電通 クリエーティブ・ボード/エグゼクティブ・クリエーティブ・ディレクター 澤本 嘉光氏
1966年、長崎市生まれ。1990年、東京大学文学部国文科卒業、電通に入社。ソフトバンクモバイル「ホワイト家族」、東京ガス「ガス・パッ・ チョ!」、家庭教師のトライ「ハイジ」など次々と話題のテレビCMを制作し、乃木坂46、T.M.RevolutionなどのPV等も制作している。著書に小説「おとうさんは同級生」、小説「犬と私の10の約束」(ペンネーム=サイトウアカリ。映画脚本も担当。)映画「ジャッジ!」の原作脚本。東方神起などの作詞も担当している。

テレビとCMを近づける。

田中:

澤本さんが審査委員長になられて、審査委員も一新されました。幅広いバックグラウンドを持つ方々が審査に加わりますが、審査に当たるスタンスをお聞かせください。

澤本:

ラジオの審査委員長を5年やってみて、とにかく楽しかったし、審査委員長になるといろいろ変えられるということがわかったんです。というか、最初は2年間という約束でお引き受けしていたんだけど。

田中:

(笑)ラジオと言えば澤本さんだから。

澤本:

ラジオCM部門の前任だった小田桐昭さんに寿司をたらふくごちそうになって、食べ終わってから「澤本くん来年やって」と。もう戻せないんで、引き受けるしかなくて(笑)。タダよりこわいものはないですね。

で、それまでの審査委員を見てみると、ラジオを“つくる人”ばかりだった。自分たちの間で相互に選んで「いい」「悪い」と言っていてもしょうがない。選ぶのなら、選んだ結果を世の中に届くように発表することで「ラジオCMが元気だよ」と見えるようにしたいし、若手がこの賞を獲りたいと思うようにしたいし、一般の人も「おもしろい」と思えるものにしたいと思ったんです。
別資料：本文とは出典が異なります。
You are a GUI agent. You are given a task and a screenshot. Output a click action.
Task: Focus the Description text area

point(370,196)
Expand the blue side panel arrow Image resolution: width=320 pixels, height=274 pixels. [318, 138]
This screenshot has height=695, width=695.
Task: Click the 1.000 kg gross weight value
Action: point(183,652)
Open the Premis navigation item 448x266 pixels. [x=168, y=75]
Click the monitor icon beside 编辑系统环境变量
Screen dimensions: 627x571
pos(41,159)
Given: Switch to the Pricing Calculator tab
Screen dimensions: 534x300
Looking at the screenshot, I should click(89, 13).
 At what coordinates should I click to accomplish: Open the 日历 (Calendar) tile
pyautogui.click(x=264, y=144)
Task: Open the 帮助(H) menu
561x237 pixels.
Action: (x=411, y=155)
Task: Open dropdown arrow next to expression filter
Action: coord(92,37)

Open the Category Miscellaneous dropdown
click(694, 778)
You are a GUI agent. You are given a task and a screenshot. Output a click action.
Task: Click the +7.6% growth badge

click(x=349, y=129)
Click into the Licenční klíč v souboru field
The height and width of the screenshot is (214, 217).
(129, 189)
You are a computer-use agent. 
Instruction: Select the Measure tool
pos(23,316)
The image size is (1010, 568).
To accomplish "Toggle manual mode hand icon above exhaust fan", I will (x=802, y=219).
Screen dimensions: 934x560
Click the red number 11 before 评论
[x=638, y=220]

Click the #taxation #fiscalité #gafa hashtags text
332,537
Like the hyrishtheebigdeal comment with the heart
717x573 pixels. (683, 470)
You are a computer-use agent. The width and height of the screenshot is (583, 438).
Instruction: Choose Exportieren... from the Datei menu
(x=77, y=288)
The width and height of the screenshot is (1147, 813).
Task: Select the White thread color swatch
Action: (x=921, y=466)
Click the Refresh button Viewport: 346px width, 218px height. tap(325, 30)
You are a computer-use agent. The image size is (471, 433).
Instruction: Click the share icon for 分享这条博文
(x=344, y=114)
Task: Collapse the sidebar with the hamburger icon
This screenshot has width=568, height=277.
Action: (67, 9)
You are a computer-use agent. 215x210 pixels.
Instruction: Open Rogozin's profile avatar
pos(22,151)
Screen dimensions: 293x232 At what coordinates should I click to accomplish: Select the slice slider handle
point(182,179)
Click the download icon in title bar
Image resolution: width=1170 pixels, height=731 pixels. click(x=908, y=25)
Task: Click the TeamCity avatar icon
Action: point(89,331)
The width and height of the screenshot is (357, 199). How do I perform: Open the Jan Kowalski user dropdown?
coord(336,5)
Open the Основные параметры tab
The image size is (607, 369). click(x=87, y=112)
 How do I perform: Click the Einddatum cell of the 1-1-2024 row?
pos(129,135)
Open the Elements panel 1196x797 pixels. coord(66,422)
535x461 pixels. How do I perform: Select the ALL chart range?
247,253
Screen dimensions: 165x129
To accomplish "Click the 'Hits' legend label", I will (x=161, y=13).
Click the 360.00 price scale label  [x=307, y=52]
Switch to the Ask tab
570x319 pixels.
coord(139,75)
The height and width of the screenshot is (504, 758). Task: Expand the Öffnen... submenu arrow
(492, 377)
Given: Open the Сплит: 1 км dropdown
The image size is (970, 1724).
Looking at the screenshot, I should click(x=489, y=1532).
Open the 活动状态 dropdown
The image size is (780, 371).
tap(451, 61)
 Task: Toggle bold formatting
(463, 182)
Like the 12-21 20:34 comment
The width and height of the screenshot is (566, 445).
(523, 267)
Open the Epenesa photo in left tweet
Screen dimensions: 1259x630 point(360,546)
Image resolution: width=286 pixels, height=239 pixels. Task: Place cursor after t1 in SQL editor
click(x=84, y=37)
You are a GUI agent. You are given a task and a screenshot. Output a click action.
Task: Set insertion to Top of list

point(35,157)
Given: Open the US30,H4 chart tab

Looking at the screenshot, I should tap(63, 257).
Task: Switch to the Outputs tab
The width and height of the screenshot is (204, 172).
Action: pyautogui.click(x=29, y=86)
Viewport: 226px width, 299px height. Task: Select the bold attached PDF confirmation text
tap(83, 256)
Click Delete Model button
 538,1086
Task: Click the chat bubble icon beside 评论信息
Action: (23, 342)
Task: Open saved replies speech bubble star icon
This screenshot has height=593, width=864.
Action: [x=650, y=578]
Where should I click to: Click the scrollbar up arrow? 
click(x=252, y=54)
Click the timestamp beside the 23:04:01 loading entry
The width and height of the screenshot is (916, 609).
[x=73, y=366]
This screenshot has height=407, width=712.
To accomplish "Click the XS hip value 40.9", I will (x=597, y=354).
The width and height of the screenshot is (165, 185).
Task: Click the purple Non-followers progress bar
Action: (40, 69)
まず、審査委員に“つくる人”だけでなく、ラジオを“放送している人”も入ってもらおうと、若い人に最も聴取率のよいTOKYO FMのラジオ番組「SCHOOL OF LOCK!」に出演している、お笑いトリオのグランジ 遠山大輔くんに入ってもらいました。ラジオに異常に詳しい芸人さんがいると聞いて、そのダイノジ 大谷ノブ彦さんにも頼んで。とにかく審査委員を選ぶ時に、「ラジオ好き」ということを基準にしたんですよ。それで審査をしてみたら、審査会がすごくおもしろかったんですよ。